HCT116 cells were transiently transfected with the p21-luciferase reporter constructs and expression vectors encoding p53, ΔNp63α, or Gal4-ΔNp63α. p21-luciferase was kindly provided by B. Vogelstein (Johns Hopkins Oncology Center, Baltimore, Md.) (15), and p21-lucΔRE1 was kindly provided by S. Hiebert. The p21-lucΔRE1/RE2 was generated by PCR amplification with the full-length p21-luciferase reporter as a template and the following primers: 5′-CGGGATCCGAGATTTCCAGACTCTGAGC-3′ and 5′-CAGCCGGTCCCGGAACC-3′. The PCR product was cloned into the BamHI-PstI-digested luciferase reporter vector. 293 cells were transiently transfected with a Gal4 DNA-binding domain-TK-luciferase reporter construct (kindly provided by S. Hiebert) previously described (47) and Gal4-p63 fusion constructs. Gal4-p63 fusion cDNAs were cloned into the pM2/pY2 vector at the SalI-HindIII sites. The following primers were used to generate the Gal4-p63 cDNAs: Gal4-ΔNp63 N-terminal 5′-ACGCGTCGACTTGTACCTGGAAAACAATG-3′, ΔNp63α C-terminal 5′-CCCAAGCTTTCACTCCCCCTCCTCTTTG-3′, ΔNp63β C-terminal 5′-CCCAAGCTTTCAGACTTGCCAGATCCTG-3′, ΔNp63γ C-terminal 5′-CCCAAGCTTCTATGGGTACACTGATCGG-3′, Gal4-SAM N-terminal 5′-ACGCGTCGACCCTCCGTATCCCACAGAT-3′, and Gal4-SAM C-terminal 5′-CCCAAGCTTTCAGAATTCGTGGAGCTGCCG-3′. Gal4-ΔNp63α SAM domain point mutants (35) were kindly provided by H. van Bokhoven (Department of Human Genetics, University Hospital, Nijmegen, The Netherlands) and served as templates to generate additional Gal4 fusion cDNAs with the above primers. All transfections were performed with Lipofectamine (Gibco-BRL), and cells were harvested 24 to 48 h after transfection. Luciferase activity measurements were performed by using the dual-luciferase assay kit (Promega).

DNA-binding assay.

Radiolabeled oligonucleotide duplexes containing the two p53 DNA-binding sites of p21 and 14-3-3σ were generated by using the following oligonucleotides: p21 site 1, 5′-TGGCCATC AGGAACATGTCCCAACATGTTGAGCTCTGGCA-3′; p21 site 2, 5′-TAGAGGAAGAAGACTGGGCATGTCTGGGCAGAGATTTCCA-3′; 14-3-3σ site 1, 5′-CTGGGACTACAGGCATGTGCCACCATGCCCGGCTAATTTT-3′; and 14-3-3σ site 2, 5′-TGGAAACCCTGTAGCATTAGCCCAGACATGTCCCTACTCCTCC-3′. For end labeling, 500 ng of each oligonucleotide were incubated with 167 μCi of [γ-³²P]ATP and T4 polynucleotide kinase (New England Biolabs, Beverly, Mass.) in kinase buffer (70 mM Tris [pH 7.6], 10 mM MgCl₂, 5 mM DTT) for 2 h at 37°C. DNA was ethanol precipitated two times, allowed to air dry, and resuspended in 100 μl of annealing buffer (20 mM Tris [pH 7.5], 2 mM MgCl₂, 50 mM NaCl). The complementary oligonucleotides for each binding site were mixed, boiled for 5 min, and allowed to anneal.

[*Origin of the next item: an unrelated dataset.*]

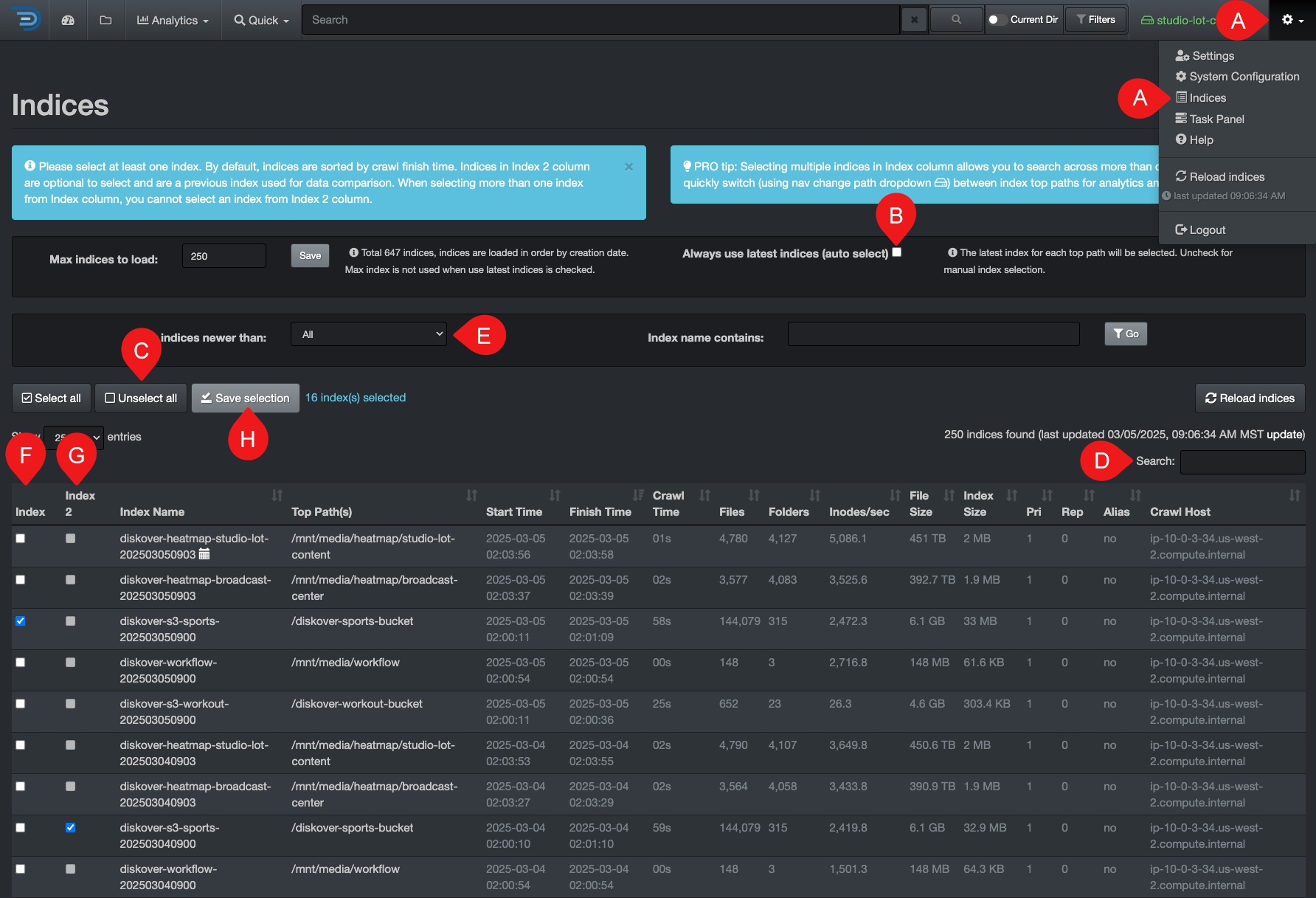Image resolution: width=1316 pixels, height=898 pixels.
Task: Open the file browser folder icon
Action: click(x=105, y=20)
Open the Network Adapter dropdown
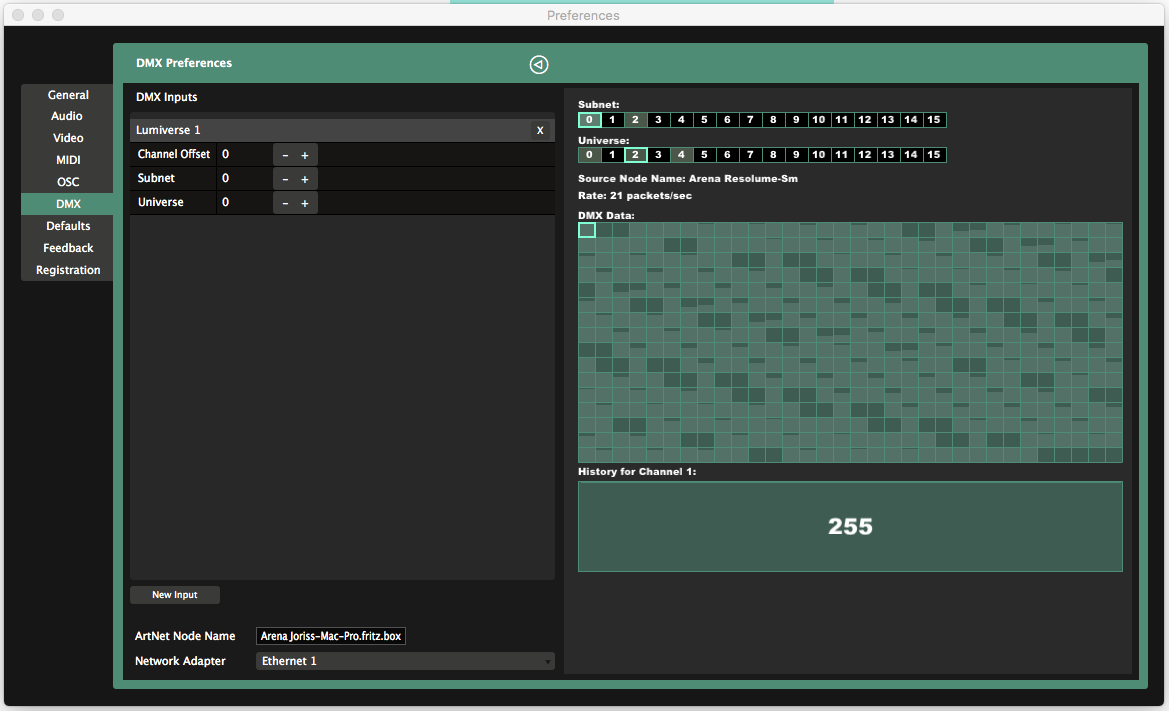Viewport: 1169px width, 711px height. coord(405,661)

The human large cell lung carcinoma cell line H1299, which does not express p53 or p63 protein, was transfected with pCEP4 expression vectors encoding either myc-tagged p53 or myc-tagged p63 proteins or with the empty pCEP4 expression vector (Invitrogen). Western analyses of the transfected cell lysates with α-myc antibody (clone 9E-10) were performed, and p53 and p63 were quantified in triplicate by using a Fluor-S Max MultiImager (Bio-Rad Laboratories). Equivalent amounts of p53 and p63 protein were immunoprecipitated by rocking at 4°C for 1 h in DNA binding buffer (DBB; 20 mM Tris [pH 7.2], 100 mM NaCl, 10% glycerol, 1% Nonidet P-40) with the myc antibody and a 15-μl bed volume of PAS (Amersham Biosciences). Immunoprecipitated proteins were washed twice with DBB and then once in DBB containing 1 mM DTT. The immunopurified protein was rocked for 1 h at 4°C in 100 μl of DBB with 2 × 10⁶ cpm of α-³²P-labeled DNA fragments prepared as described above. The protein-DNA complexes were rocked for 1 h at 4°C with 10 μg of poly(dI-dC) (Roche). After three washes with DBB, the proteins were digested with SDS-proteinase K (VWR Scientific Products, West Chester, Pa.) in TE8 (20 mM Tris [pH 8.0], 10 mM EDTA) for 30 min at 55°C prior to electrophoresis on 10% polyacrylamide gels (acrylamide-bisacrylamide [19:1]) at 40 V. Radiolabeled DNA was quantified by using an Instant Imager (Packard Instrument Company, Downers Grove, Ill.).

Formaldehyde cross-linking.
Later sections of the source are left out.